For 15 years, I was a lovesick FrameMaker groupie. Ask anybody. As a founding member of the North Carolina FrameMaker Users Network (NC-FUN), I went to meetings regularly for ten years to talk about everything FrameMaker: plug-ins, database connectivity, scripting, single-sourcing, structure, obscure features, you name it. I couldn’t get enough. FrameMaker was the great desktop publishing love of my life. When I joined Scriptorium Publishing earlier this year, I was given the task of updating Publishing Essentials: Unstructured FrameMaker 8. Yes! FrameMaker and I were inseparable.
But then FrameMaker 8 absolutely refused to produce an acceptable PDF file.
Whatever anybody might say about FrameMaker, one thing was always true: FrameMaker produced top-of-the-line PDF files. If you needed good PDF files, you included FrameMaker in your workflow. Now, PDF files produced from FrameMaker were a mess. Sure, some PDF problems had cropped up with earlier versions (and what relationship doesn’t have a few PDF problems?), but it was worse now. Much worse. Undeterred, I tried a lot of things. I found some workarounds, but the problem was never really fixed. I could get text and high-quality pictures or I could have hypertext links, but not both. I felt angry and betrayed.

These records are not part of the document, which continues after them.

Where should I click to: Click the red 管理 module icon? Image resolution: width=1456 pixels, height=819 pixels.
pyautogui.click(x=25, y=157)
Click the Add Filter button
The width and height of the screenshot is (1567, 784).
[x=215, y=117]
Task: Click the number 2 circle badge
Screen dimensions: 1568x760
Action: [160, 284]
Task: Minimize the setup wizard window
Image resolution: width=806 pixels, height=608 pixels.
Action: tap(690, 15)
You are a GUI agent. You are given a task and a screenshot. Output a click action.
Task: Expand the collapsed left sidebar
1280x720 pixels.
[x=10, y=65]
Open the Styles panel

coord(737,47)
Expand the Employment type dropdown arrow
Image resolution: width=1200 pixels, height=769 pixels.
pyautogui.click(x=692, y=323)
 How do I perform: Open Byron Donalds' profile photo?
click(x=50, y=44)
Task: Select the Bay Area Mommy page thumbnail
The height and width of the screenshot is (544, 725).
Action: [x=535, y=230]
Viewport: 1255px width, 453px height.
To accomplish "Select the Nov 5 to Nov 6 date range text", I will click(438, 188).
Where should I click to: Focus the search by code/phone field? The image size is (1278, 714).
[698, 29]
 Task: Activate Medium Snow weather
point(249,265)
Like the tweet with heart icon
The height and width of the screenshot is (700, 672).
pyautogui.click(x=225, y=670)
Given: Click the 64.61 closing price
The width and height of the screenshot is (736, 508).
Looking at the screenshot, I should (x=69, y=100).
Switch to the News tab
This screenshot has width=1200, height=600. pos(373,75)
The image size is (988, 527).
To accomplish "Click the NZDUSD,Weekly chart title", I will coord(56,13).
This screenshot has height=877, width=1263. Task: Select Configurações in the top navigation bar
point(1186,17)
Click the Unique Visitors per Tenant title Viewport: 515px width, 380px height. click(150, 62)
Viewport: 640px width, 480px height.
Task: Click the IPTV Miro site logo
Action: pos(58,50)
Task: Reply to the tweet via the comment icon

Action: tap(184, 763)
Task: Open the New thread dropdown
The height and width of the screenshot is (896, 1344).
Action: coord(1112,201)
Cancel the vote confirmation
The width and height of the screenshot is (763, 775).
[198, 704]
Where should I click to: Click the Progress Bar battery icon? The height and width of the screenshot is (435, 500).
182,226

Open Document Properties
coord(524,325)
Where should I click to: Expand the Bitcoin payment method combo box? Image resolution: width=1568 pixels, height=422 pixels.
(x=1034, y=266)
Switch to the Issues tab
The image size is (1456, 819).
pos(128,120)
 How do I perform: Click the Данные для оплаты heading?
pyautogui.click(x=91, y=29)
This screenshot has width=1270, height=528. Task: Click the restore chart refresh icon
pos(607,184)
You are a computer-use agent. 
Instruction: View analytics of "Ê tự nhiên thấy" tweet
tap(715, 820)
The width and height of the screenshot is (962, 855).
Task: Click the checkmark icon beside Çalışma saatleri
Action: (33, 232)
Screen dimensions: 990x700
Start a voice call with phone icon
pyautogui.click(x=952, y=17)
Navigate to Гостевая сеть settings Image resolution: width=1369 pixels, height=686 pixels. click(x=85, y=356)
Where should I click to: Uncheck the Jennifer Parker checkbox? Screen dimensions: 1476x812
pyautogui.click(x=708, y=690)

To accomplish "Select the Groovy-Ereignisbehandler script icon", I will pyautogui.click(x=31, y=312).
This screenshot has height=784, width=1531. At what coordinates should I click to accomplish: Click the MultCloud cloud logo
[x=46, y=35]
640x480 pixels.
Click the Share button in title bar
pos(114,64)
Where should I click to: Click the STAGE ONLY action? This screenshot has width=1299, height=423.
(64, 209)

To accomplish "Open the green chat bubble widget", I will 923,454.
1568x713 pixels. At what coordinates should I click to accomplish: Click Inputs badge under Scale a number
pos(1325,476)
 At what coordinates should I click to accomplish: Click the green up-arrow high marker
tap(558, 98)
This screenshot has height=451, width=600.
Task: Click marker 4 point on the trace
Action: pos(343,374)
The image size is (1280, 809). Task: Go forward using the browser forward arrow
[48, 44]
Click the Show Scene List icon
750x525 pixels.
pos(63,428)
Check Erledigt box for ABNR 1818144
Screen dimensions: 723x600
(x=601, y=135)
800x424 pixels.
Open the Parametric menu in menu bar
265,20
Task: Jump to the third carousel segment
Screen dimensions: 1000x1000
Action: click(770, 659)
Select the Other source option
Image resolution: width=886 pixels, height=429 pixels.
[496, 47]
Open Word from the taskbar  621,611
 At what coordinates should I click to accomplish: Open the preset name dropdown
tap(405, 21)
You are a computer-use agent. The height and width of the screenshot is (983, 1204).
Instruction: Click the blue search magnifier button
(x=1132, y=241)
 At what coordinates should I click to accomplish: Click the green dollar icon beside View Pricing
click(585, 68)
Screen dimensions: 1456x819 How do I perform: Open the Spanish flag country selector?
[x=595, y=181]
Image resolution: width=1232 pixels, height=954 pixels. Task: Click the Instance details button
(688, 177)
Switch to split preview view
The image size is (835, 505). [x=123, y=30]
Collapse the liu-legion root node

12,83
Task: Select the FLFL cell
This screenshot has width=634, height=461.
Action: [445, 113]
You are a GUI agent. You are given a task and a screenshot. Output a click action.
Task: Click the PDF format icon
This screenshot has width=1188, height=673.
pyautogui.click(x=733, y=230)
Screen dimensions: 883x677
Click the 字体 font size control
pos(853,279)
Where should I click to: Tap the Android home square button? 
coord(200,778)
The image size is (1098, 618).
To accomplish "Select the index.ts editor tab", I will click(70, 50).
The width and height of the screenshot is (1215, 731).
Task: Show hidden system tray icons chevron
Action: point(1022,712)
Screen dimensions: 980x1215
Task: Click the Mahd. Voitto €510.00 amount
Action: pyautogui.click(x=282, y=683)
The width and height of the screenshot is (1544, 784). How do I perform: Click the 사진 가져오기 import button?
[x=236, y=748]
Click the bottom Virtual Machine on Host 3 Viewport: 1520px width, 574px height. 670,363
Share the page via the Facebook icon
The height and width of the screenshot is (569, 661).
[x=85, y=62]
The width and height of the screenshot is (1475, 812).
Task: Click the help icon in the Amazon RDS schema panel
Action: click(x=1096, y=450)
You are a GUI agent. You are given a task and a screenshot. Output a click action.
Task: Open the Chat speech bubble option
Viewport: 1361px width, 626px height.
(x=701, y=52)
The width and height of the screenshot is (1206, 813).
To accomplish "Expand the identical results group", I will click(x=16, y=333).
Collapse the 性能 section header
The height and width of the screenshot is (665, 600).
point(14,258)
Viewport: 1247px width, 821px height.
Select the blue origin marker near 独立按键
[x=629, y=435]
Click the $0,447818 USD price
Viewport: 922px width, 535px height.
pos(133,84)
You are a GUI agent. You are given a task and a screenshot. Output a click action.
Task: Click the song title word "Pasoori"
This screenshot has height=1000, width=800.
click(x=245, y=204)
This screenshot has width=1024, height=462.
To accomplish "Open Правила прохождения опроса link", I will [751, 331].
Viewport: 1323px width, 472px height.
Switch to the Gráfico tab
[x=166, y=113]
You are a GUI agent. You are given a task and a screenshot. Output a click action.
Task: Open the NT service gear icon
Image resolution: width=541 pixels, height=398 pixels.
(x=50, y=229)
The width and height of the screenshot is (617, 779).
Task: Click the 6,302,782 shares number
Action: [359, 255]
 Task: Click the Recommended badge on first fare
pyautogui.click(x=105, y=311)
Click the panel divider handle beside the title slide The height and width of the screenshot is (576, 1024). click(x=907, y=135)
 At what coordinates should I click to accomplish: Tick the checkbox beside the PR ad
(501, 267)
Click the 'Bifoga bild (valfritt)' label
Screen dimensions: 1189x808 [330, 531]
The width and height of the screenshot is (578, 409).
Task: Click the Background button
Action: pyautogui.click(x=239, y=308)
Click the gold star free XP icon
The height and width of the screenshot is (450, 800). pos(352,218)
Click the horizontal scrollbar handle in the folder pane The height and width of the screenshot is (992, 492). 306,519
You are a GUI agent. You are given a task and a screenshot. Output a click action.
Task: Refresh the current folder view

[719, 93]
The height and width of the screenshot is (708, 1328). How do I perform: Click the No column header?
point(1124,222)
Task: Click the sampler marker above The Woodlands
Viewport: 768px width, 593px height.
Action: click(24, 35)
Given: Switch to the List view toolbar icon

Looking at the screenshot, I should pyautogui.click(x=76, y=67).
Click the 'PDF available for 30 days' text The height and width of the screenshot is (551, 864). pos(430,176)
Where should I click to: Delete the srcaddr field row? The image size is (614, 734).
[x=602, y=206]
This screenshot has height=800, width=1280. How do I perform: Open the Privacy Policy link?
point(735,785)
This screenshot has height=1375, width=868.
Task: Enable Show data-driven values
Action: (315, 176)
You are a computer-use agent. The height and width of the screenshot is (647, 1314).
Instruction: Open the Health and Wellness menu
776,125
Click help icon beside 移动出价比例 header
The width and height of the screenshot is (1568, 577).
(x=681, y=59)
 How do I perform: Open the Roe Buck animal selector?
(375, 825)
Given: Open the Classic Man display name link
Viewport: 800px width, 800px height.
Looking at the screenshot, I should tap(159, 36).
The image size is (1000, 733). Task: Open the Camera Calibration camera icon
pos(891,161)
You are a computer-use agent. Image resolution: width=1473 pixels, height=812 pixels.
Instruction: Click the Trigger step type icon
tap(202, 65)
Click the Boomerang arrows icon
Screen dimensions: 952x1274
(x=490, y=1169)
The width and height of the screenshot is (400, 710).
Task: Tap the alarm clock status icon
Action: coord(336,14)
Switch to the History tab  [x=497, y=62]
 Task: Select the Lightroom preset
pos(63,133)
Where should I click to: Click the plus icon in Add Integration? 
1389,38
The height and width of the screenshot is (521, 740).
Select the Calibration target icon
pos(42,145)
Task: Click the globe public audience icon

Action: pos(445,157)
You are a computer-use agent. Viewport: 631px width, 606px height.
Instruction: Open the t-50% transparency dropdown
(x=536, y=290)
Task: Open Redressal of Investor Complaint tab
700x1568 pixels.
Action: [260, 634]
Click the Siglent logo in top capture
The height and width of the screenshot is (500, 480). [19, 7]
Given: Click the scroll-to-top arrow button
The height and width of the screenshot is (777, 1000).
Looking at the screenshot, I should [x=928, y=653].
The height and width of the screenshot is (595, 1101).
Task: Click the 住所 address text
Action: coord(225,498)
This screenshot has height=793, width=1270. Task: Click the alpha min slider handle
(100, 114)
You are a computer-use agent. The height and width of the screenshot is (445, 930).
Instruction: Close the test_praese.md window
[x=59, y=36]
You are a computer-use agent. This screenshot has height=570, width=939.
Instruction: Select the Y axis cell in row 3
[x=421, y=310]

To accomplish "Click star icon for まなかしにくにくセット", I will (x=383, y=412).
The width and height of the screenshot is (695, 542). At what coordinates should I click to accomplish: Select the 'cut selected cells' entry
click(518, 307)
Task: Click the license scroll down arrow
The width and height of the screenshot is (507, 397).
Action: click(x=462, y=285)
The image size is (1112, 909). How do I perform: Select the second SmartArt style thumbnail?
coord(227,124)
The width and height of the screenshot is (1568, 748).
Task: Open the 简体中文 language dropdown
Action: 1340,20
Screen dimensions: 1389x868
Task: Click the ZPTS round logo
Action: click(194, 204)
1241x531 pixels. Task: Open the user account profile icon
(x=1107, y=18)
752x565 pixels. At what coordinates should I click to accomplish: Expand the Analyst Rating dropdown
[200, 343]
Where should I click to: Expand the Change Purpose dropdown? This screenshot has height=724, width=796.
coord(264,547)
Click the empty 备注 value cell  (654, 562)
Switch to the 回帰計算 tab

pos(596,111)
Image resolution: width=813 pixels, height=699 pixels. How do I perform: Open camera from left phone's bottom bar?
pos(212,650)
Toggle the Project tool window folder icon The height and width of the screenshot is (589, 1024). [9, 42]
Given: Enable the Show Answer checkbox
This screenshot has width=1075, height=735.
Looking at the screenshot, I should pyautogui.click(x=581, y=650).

Pfft. Why not dump FrameMaker completely and just move my content to a dedicated XML editor? After all, XSL-FO could also give me a lot of trouble followed by lousy PDF output. I was this close to telling FrameMaker to hit the bricks.
Then Microsoft released a hotfix that patches the problems with Windows that are apparently the root of FrameMaker’s PDF problems. So it’s not all FrameMaker’s fault after all. I applied the hotfix and FrameMaker is back in the house…
…but sleeping on the couch. I’m still miffed about the new conditional expressions. That’s a post for another day.